In it, Porky Pig is serving the French Foreign Legion in the Sahara Desert.

While strutting and singing The Girlfriend of a Whirling Dervish outside of a bar one night, he meets an informant who sends him on a mission to warn a nearby fortress that notorious desert bandit Ali Baba and his gang of "dirty sleeves" plan to attack it.
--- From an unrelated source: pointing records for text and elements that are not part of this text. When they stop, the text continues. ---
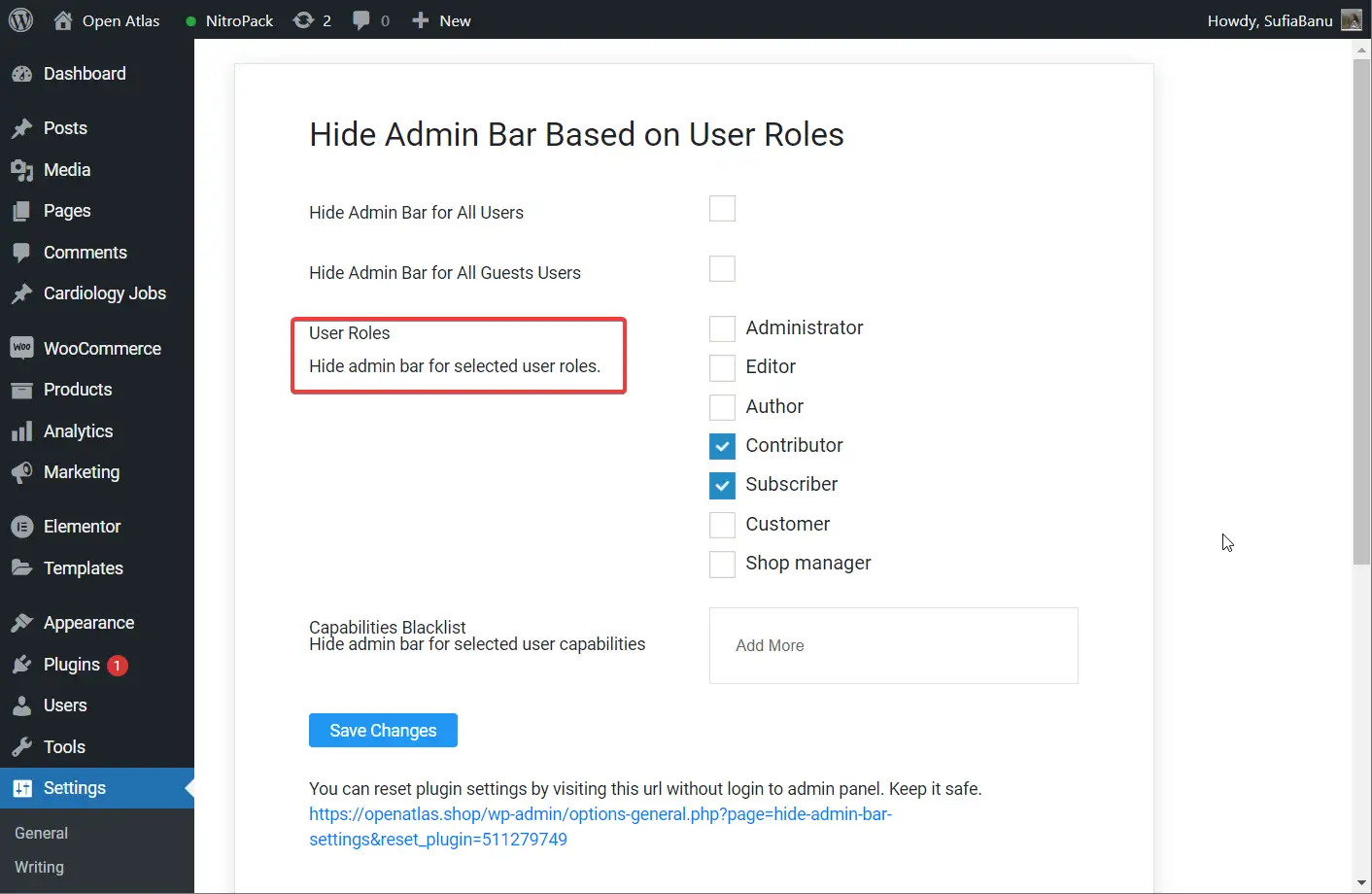This screenshot has height=894, width=1372.
Task: Open the updates icon in admin bar
Action: [x=304, y=20]
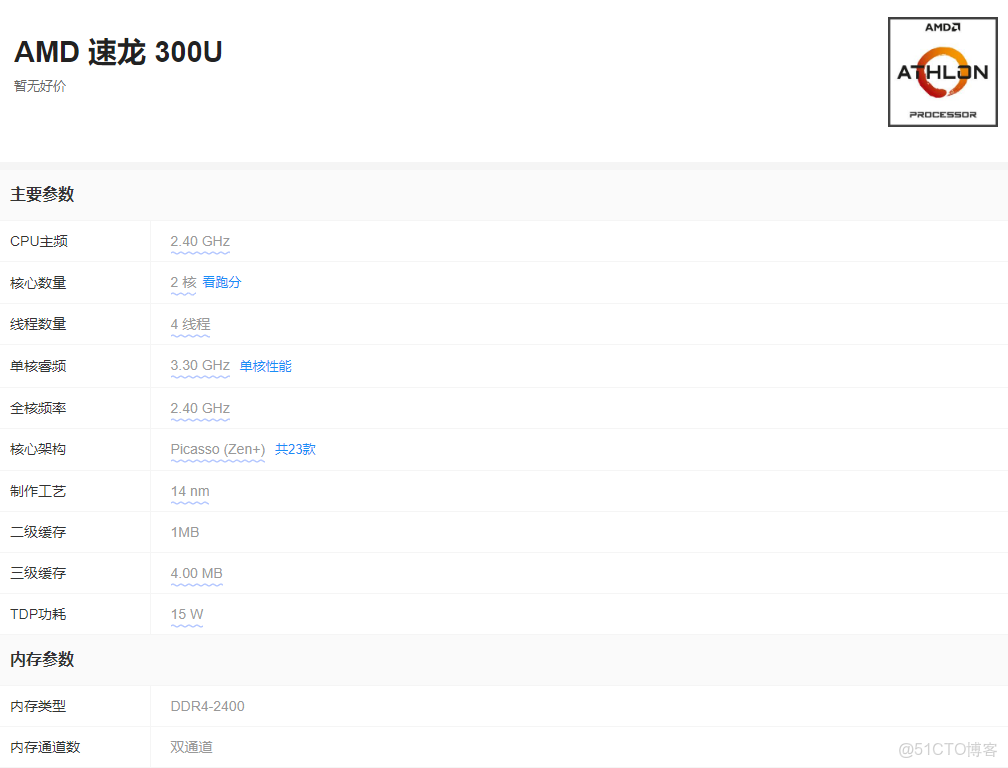Click the 4.00 MB 三级缓存 value
This screenshot has width=1008, height=768.
[x=196, y=574]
Porky arrives to find the fort deserted, and must hold off the villain's assault all by himself.

Tropes:

  • Adaptational Villainy: The original Ali Baba stole from the Forty Thieves, but he wasn't a villain. In this cartoon, Ali Baba is the leader of the "Dirty Sleeves" and wages a full-on attack on a desert fortress.
  • Big Damn Heroes: Baby Dumpling's mother is instrumental in saving both him and Porky from Ali Baba in the end.
  • Boss Subtitles: Ali Baba is introduced to us with on-screen words as "The Mad Dog Of The Desert".
  • Bowdlerise:
    • There are two edits done on the redrawn colorized version of this cartoon, which aired on the compilation show Looney Tunes on Nickelodeon. The first occurs when Porky is riding on his camel and spots Ali Baba's men running towards him. He exclaims "O-O-Oh, goodness gracious!" and rides his camel to the fort. In redrawn print, Ali Baba's men are omitted from this sequence. The second cut occurs when the mother camel kicks Ali Baba. In the original black and white version, Ali flies out of the fort, falls to the ground, and his men ask "what's the matter?" In the redrawn print, we only see Ali fly out of the fort. The portion of the sequence where he falls to the ground and his men question him is gone.
    • Cartoon Network and Boomerang initially ran this short unedited. After the September 11th attacks, however, the scenes referring to one of Ali Baba's men (who has a bomb strapped to his head) as a member of the "suicide squad" was omitted, along with the scene of the bomber sitting next to a building.
  • Door Judo: When the "Suicide Squad" guy charges, Porky and the camels open the front and back doors of the fort, so he ends up bypassing it and crashing into Ali Baba and his men instead.
  • Mickey Mousing: When Porky rides on a baby camel, it walks right in sync to the beat of "The Streets of Cairo".
  • No Celebrities Were Harmed: The informant Porky meets early in the film is a caricature of George Raft.
  • Public Domain Animation
  • Pun-Based Title: On Ali Baba and His Forty Thieves and Alabama Bound.
  • Shout-Out:
    • The bar Porky leaves is called the Brown Turban, a play on the then-popular Brown Derby chain of restaurants.
    • The gag of George Raft flipping a coin with his feet is a reference to his role in Scarface1932.
    • The letter Porky receives from Raft is headlined with "Confessions of a Nasty Spy", a reference to the film Confessions of a Nazi Spy. The letter is signed by "Tattle-tale Gray," a reference to a phrase popularized in ads for Fels Naptha Soap.
    • Porky jokingly thanks Raft by saying "Ya nahaaaaasty spy!", a reference to comedian Joe Penner's catchphrase "You naaaaaasty man!".
    • The baby camel is named Baby Dumpling, which is a reference to a character from Blondie.
  • Standard Snippet: "The Streets of Cairo" plays when Porky is riding a baby camel.
  • Stock Footage: A scene of the thieves running towards Porky is repurposed animation from the 1934 short Buddy of the Apes.
  • Use Your Head: When Porky is defending the fortress, one thief uses another thief as a battering ram, with another thief feeding him headache pills between each strike.
  • Visual Pun: Ali Baba is introduced by having him spy on Porky through literal Beer Glasses (as in, two beer bottles being used as binoculars).
    • After he's identified as "The Mad Dog of the Desert", Ali Baba barks.